[Opening Input data section]

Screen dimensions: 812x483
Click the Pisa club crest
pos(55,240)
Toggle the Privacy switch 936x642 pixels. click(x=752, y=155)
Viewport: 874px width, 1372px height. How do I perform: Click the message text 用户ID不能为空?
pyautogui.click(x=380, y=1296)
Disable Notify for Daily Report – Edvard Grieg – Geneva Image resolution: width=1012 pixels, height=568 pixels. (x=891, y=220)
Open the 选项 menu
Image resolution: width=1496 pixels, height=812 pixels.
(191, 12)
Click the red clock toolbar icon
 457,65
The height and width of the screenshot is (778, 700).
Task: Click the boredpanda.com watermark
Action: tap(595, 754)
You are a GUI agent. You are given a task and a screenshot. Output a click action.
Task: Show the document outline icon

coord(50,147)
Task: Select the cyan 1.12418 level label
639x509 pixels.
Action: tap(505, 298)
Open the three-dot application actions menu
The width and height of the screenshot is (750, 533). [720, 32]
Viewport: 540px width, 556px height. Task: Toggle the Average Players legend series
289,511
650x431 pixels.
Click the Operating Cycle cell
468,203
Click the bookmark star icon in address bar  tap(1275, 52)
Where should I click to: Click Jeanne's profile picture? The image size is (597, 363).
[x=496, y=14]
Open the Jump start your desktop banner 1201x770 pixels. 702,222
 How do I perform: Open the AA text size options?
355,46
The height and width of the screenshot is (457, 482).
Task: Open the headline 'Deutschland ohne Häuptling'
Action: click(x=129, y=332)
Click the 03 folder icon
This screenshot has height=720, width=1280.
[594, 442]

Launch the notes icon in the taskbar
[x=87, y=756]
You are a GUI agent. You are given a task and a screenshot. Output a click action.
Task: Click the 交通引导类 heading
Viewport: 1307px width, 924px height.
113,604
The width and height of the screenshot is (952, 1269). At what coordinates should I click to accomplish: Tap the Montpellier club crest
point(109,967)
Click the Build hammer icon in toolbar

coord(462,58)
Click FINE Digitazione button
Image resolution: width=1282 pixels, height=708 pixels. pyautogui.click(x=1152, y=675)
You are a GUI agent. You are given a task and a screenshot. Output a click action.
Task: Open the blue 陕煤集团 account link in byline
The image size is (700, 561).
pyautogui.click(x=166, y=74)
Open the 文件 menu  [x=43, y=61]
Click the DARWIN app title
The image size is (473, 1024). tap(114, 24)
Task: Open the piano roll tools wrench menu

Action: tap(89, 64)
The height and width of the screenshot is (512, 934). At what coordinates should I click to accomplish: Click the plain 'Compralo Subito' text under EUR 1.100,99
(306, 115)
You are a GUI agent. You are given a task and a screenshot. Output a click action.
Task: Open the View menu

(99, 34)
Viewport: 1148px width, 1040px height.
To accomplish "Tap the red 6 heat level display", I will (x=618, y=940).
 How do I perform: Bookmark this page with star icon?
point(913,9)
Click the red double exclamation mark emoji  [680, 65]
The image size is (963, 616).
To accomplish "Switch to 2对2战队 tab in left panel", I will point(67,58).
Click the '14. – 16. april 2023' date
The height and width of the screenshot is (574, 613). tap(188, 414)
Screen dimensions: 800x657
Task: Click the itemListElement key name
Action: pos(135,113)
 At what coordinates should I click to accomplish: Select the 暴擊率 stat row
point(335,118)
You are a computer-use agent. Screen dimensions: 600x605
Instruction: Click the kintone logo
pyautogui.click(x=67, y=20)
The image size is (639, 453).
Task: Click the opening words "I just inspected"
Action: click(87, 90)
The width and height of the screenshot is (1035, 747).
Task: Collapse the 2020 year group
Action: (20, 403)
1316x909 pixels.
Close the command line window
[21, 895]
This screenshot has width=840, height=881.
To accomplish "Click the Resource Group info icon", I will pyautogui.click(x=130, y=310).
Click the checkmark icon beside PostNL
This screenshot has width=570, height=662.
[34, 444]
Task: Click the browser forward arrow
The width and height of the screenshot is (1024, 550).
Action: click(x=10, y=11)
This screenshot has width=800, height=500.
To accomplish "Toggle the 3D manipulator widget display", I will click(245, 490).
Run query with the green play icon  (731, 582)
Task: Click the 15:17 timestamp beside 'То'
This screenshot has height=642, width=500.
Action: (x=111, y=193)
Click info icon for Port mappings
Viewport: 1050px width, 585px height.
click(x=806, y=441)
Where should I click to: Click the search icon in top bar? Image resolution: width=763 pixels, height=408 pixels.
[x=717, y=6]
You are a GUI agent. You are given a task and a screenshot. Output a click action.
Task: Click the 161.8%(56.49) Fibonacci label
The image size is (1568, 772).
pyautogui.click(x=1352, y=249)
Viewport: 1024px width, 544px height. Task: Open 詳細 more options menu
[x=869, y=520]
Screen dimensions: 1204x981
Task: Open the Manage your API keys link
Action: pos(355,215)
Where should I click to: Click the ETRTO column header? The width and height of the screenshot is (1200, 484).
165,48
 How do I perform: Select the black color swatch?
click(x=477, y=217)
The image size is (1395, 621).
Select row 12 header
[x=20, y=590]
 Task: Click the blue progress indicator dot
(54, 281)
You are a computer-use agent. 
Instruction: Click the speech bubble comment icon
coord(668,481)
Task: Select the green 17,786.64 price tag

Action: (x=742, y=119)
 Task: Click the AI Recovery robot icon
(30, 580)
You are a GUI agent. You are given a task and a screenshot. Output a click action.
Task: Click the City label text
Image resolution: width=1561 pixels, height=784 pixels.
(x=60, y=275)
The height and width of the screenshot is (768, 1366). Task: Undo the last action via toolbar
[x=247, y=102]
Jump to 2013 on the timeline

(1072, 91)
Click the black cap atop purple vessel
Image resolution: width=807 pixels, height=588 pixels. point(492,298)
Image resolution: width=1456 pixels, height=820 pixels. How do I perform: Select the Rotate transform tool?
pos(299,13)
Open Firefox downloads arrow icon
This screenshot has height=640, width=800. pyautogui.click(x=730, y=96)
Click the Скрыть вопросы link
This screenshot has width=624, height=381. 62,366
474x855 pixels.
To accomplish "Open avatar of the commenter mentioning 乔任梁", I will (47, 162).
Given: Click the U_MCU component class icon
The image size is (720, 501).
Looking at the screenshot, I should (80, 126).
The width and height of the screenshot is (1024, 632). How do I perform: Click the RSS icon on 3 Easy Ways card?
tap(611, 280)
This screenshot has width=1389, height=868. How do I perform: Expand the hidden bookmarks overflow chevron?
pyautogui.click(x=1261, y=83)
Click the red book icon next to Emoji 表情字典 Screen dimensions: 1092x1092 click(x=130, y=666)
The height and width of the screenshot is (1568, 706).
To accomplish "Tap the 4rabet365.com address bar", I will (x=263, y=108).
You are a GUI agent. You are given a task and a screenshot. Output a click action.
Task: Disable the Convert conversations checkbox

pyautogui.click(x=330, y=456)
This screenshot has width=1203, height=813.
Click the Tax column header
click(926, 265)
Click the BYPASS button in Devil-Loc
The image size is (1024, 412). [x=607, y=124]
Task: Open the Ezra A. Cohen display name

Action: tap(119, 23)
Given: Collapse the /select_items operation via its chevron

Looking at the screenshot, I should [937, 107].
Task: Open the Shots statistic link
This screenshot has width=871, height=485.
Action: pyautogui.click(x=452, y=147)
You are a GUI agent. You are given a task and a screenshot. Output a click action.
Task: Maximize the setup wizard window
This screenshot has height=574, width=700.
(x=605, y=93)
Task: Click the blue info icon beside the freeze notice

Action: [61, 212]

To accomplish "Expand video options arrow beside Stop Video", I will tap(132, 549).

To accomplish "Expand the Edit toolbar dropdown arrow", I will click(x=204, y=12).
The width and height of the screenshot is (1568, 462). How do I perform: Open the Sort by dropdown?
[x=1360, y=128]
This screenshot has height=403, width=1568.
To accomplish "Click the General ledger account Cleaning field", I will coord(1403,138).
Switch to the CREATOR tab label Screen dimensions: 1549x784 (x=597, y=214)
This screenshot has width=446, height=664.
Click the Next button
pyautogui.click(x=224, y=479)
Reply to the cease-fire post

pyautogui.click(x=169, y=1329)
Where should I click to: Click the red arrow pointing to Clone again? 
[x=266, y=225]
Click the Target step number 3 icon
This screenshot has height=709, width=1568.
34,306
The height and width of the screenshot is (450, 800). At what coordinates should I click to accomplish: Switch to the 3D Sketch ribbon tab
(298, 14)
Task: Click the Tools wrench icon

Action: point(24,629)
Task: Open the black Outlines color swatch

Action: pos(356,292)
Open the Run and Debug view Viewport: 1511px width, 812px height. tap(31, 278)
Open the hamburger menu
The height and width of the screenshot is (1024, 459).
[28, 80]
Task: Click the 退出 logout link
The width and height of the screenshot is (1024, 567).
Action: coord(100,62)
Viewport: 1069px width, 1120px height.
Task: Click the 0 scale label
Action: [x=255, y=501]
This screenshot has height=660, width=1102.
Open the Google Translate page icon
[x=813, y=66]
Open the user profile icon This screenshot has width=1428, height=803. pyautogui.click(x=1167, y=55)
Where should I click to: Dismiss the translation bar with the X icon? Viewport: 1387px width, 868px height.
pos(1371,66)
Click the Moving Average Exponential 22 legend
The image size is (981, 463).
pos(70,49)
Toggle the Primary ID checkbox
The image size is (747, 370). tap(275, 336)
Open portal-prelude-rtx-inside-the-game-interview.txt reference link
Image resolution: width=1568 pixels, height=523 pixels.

[Closing Input data section]

■ Exercise objective
Starting with the line above that holds "Task: Open the Ezra A. Cohen display name" and stopping with the line that holds "Task: Open the Shots statistic link", reproduce each line exactly, omitting all other lines.

■ Your solution
Task: Open the Ezra A. Cohen display name

Action: tap(119, 23)
Given: Collapse the /select_items operation via its chevron

Looking at the screenshot, I should [937, 107].
Task: Open the Shots statistic link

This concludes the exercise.